Realidade Virtual pode ganhar maior expressão no turismo, diz estudo

Por a 5 de Março de 2021 as 16:42

O impacto da COVID-19 pode permitir que a Realidade Virtual abandone permanentemente a sua imagem de ser apenas um artifício no setor de turismo. Segundo um estudo da GlobalData, o hype por detrás da tecnologia nos últimos anos tem sido maior do que o uso real, especialmente para fins de lazer. No entanto, aponta o estudo, “quanto mais tempo durar os impactos desta pandemia, maior será a oportunidade dos consumidores e organizações adotarem esta tecnologia de forma mais permanente”.

Ralph Hollister, analista de viagens e turismo da GlobalData, comenta, que “a maior disponibilidade de tempo livre em ambientes fechados, combinado com o desejo em viajar, tem levado os potenciais viajantes a recorrendo à RV para preencher uma lacuna que as restrições de viagens tem aumentado”.

Entre as experiências mais populares, está a  National Geographic VR, que leva os utilizadores a destinos distantes, recorrendo à utilização da RV como um substituto para a realidade.
“Uma série de Destination Management Organizations (DMOs) também começaram a usar RV em campanhas de marketing e para recriar experiências turísticas.
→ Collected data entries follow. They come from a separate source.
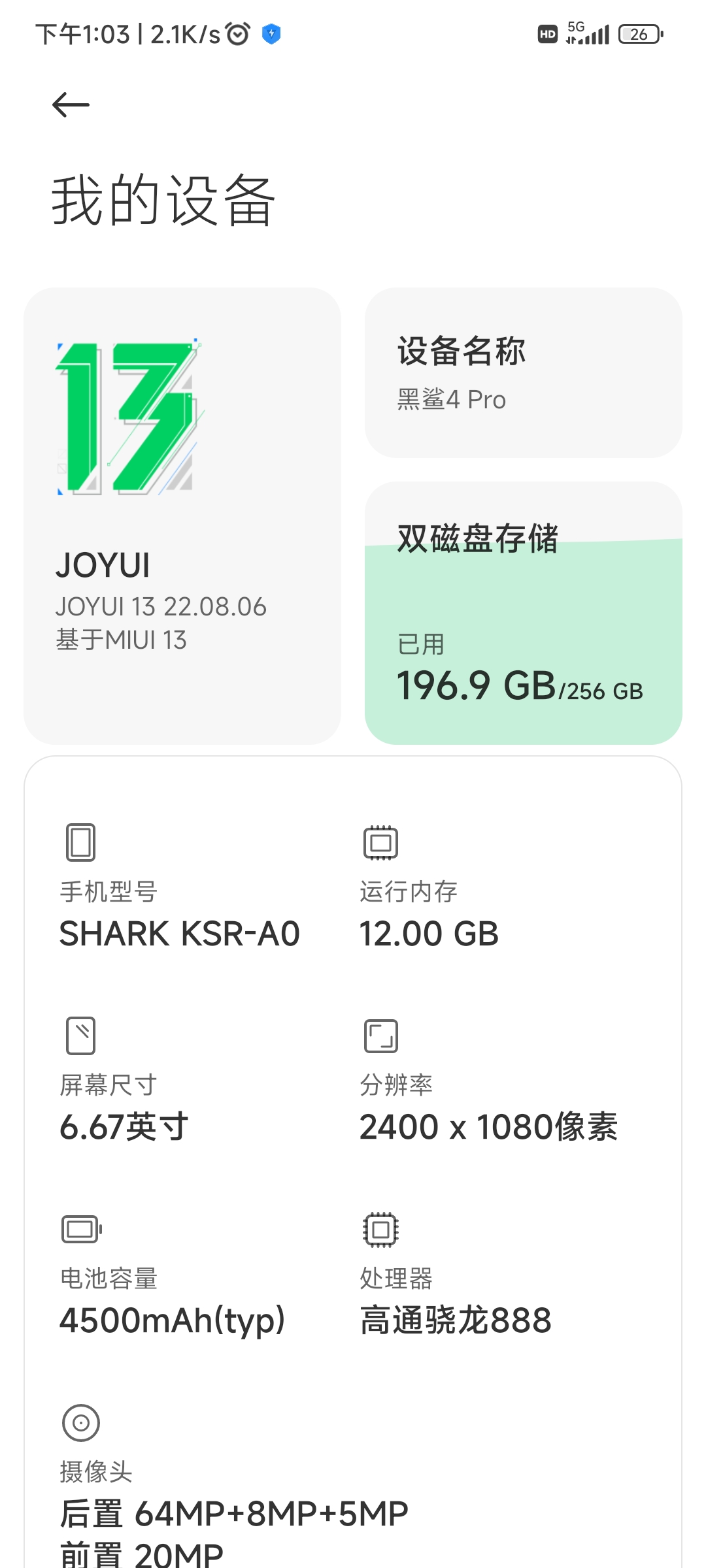Tap the 12.00 GB RAM value
Screen dimensions: 706x1568
[x=429, y=934]
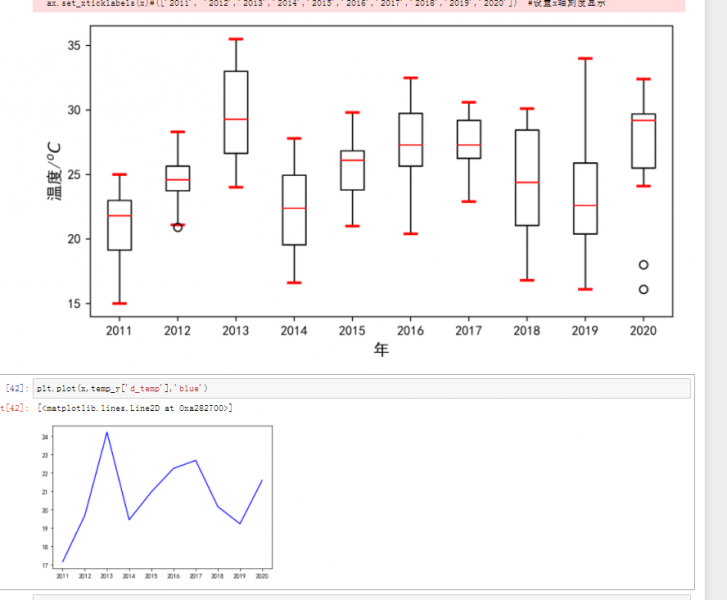Click the 35 tick on the y-axis
The width and height of the screenshot is (727, 600).
[x=71, y=46]

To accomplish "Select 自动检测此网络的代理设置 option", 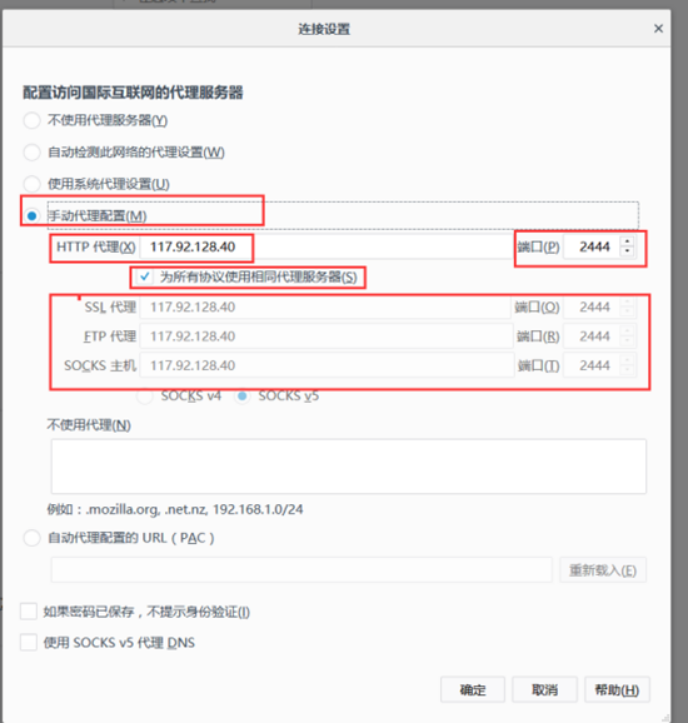I will click(32, 153).
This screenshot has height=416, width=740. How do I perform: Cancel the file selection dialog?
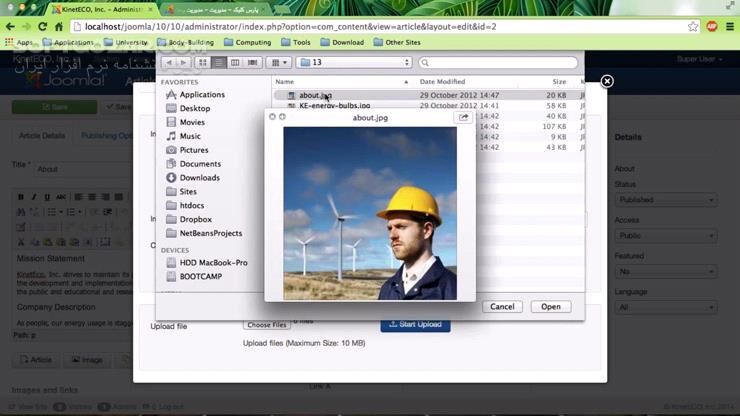point(502,307)
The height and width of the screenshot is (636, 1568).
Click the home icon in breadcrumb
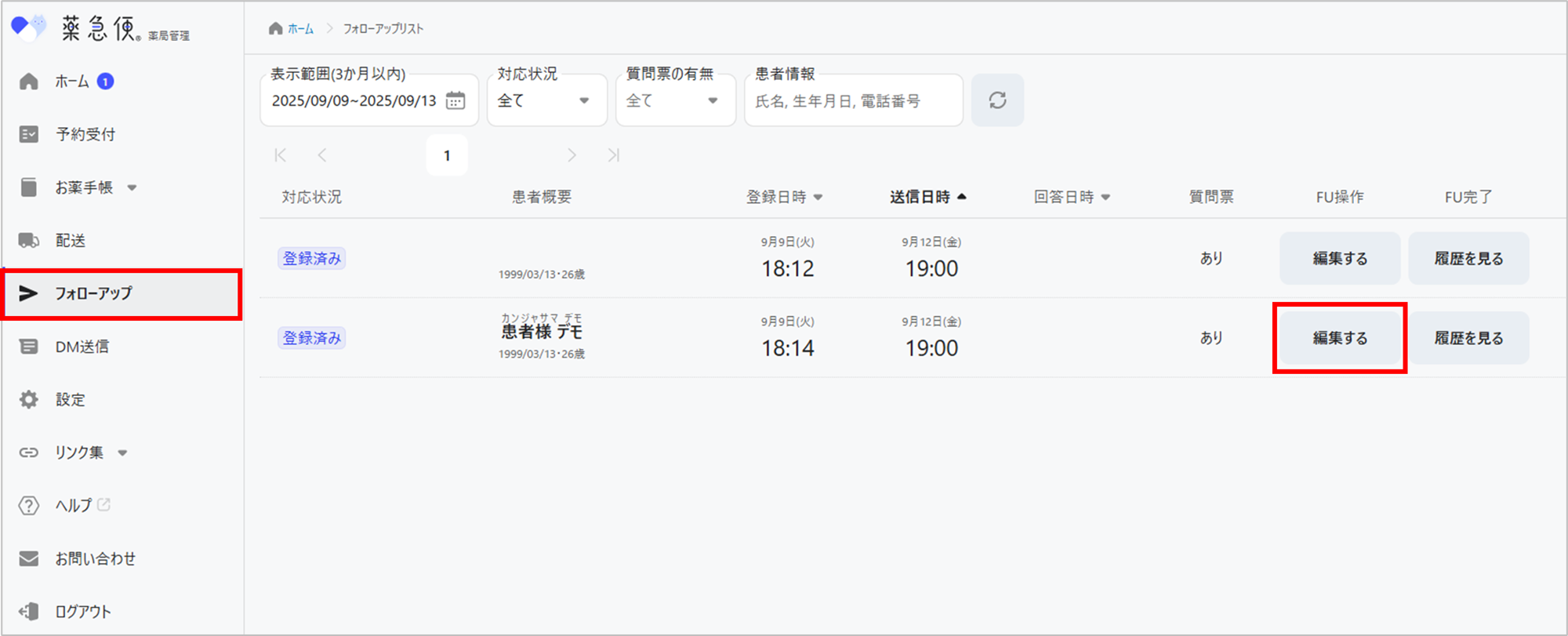click(x=275, y=29)
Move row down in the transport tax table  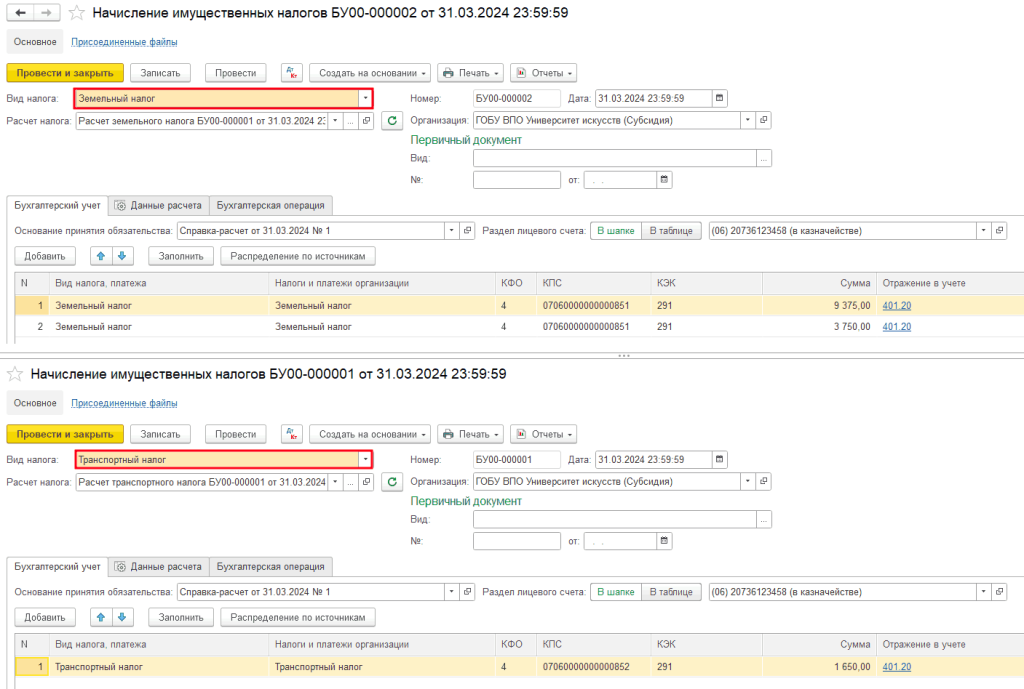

Por exemplo, o Conselho Nacional de Turismo Alemão (GNTB) recentemente levou espectadores em viagens por todo o país, bem como a zonas das suas costas do Báltico e do Mar do Norte. Tudo isso com o objetivo de aumentar a procura à medida que as viagens forem retomadas”, explica o responsável. No entanto, aponta, “resta saber se esse tipo de estratégia focada em RV vai durar além da pandemia e se essa tecnologia será restrita ao uso na fase de sonho / planeamento de uma viagem”.

Numa altura em que muitas empresas e organizações de turismo estão a disputar uma vantagem competitiva para acelerar a recuperação, a GlobalData considera que “o uso da RV no marketing – como tours de quartos em hotéis – adiciona outra dimensão às campanhas e melhorará a imagem da marca durante e após a pandemia, pois reduz naturalmente o contato humano”.

“No entanto, a RV agora tem a oportunidade de elevar as estratégias de marketing da indústria de viagens, por exemplo, usar essa tecnologia na fase de reserva para os clientes proporcionará uma melhor experiência antes mesmo de chegarem ao seu destino”, constata o responsável.